This year, I am angrier than usual about the weaponization of “Merry Christmas”. It seems so selfish and insular, not to mention completely outside the spirit, to either spit “Merry Christmas” from the mouth like acid or to say it with a wink and a secret gesture, as if you’re a persecuted minority rather than a former hegemonic force that has curled inward on itself.
For those in both camps, I know it is hard to imagine any status other than domination or persecution. But the spirit of Jesus’s teaching was to bring a new order, not shaped or threatened by the realpolitik of the age, but powered entirely by love. Interfaith relationship shouldn’t be hard for Christians. The call to keep telling the story is not a call to subjugate others at the foot of the cross, but a call to invite, welcome, and receive any who would come of their own accord, complete with all cultural folkways and ways of being that do not directly contradict.
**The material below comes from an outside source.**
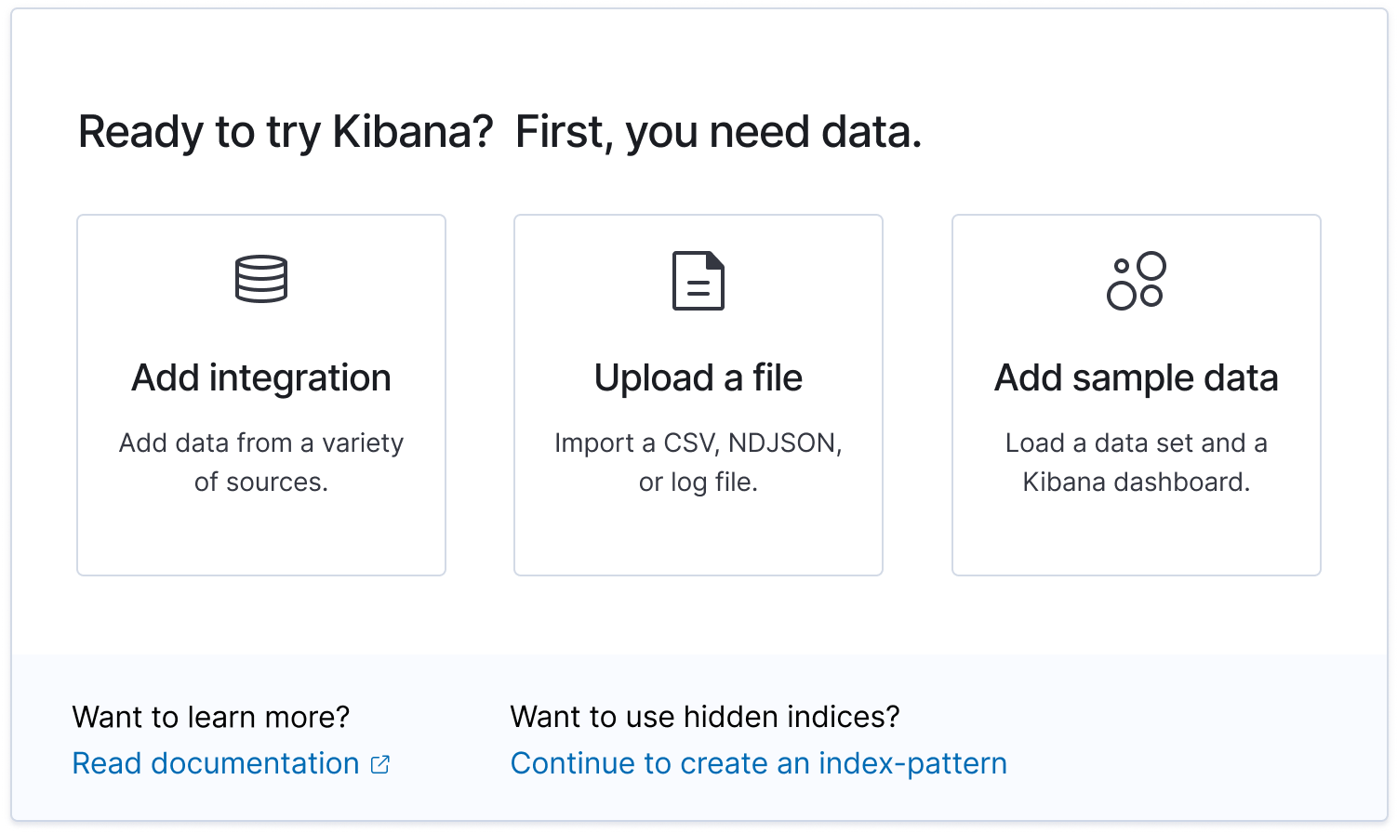
Task: Click the "First, you need data." heading text
Action: [x=718, y=132]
Moreover, the call, even above the sharing of the story, is to love our neighbor, without restriction or limits.
The Christmas we celebrate is syncretic, with trees from Celtic and Northern European traditions, gift exchange from the Romans and older traditions, feasting from time immemorial. The date itself aligns with the Winter Solstice, not actual records of Jesus’s birthday. (Everyone knows Jesus was a Leo.) We shouldn’t put on too many airs about our Christian purity and piety in our celebration of the season as we do.
If you know your neighbor is Christian, sure, say Merry Christmas, just don’t get all Cyclops in Watchmen about it. If not, just say Happy Holidays. Or say both. If someone says Happy Hanukkah to me, I am pleased to receive a kind word, not trying to figure out what that means for Jewish-Christian relations.
If you want to honor that baby born to a marginalized family at the edge of a powerful kingdom, love your neighbor well by meeting them where they are.
Merry Christmas, and Happy Holidays.